Beyond the Woodblock: State Periodicals and Print Innovation in Late Imperial China

Friday, January 5, 2018: 8:50 AM
Thurgood Marshall East (Marriott Wardman Park)
Emily Mokros, University of California, Berkeley
Between the seventeenth and early twentieth centuries, the Qing dynasty in China outsourced the

publishing of official gazettes and directories to commercial publishers based in Beijing and

provincial capitals. The circulation of the “Peking Gazette,” a daily gazette that recorded

authoritative versions of bureaucratic activities and imperial actions, was a crucial element of the

information order built by the Qing state. Meanwhile, quarterly directories alerted readers to the

changing ranks of the imperial bureaucracy. Within a commercial publishing environment,

gazette and directory publishing became key sites for print innovation.

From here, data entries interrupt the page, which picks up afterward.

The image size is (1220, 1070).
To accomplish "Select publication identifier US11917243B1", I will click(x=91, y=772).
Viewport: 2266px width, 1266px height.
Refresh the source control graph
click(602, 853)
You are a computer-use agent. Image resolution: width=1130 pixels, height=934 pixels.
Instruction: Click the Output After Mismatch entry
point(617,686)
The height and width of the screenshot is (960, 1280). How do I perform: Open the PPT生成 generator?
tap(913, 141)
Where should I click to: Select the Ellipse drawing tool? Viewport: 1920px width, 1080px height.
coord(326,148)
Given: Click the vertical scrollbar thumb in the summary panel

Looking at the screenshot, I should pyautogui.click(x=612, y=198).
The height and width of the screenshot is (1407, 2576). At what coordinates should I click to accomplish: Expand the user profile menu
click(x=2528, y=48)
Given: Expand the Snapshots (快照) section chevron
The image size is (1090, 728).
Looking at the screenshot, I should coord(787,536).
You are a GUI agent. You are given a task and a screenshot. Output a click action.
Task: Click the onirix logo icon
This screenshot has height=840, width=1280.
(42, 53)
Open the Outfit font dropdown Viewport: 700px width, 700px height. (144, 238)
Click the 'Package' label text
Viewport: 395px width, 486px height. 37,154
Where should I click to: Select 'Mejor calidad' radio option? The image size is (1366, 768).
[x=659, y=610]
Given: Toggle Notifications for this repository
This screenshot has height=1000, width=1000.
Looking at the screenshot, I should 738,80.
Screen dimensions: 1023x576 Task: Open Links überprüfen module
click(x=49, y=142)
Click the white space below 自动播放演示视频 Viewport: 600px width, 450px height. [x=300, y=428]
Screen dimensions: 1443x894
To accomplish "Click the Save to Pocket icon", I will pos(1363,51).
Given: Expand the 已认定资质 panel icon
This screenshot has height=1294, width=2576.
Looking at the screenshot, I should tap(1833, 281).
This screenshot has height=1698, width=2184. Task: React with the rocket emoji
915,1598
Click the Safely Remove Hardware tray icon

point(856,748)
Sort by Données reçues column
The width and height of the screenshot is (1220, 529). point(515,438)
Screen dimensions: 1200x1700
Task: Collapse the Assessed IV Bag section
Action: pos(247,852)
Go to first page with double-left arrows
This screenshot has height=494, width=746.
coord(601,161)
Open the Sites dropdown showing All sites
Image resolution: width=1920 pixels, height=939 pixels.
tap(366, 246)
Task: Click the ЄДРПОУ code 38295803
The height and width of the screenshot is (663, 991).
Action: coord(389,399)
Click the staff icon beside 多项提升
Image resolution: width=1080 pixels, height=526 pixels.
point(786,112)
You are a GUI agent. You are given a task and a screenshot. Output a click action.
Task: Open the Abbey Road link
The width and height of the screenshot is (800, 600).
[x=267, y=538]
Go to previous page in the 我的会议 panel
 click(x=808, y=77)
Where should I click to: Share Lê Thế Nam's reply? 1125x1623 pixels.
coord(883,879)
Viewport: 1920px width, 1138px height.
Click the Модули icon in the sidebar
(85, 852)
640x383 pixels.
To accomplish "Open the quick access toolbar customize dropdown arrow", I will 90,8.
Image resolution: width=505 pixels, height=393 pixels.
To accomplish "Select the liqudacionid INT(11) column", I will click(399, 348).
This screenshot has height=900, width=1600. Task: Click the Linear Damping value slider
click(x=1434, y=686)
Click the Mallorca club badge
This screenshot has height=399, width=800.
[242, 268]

Publishers drew on

vernacular techniques for the printing of ephemeral news-sheets to construct malleable frames

for the emendation and quick circulation of printed texts. Gazette publishers experimented with

clay, plant fiber, and wooden types and developed customized type for standard phrases

employed in official documents. The prevalent use of movable type techniques for periodical

printing in late imperial China contradicts assumptions based on elite and literati preferences for

rare and collectible editions. The collectors’ impulse has led scholars to emphasize the

dominance of the woodblock and overlook the use of alternative printing techniques in late

imperial China. Movable and semi-movable type techniques were prevalent especially in the

production of cheap, ephemeral, and periodical texts that were of little interest to collectors. In

this paper, I will demonstrate the accessibility and suitability of alternative printing techniques in

the publication of directories and gazettes, the most important periodical representatives of the

state in late imperial China. In so doing, I seek to affirm the flexibility of the publishing

enterprise in China prior to the advent of “modern” technologies like lithography, and to argue

that the woodblock itself was not monolithic. In addition, I introduce new questions of the role of

the state, temporality, and customization in the study of premodern Chinese printing.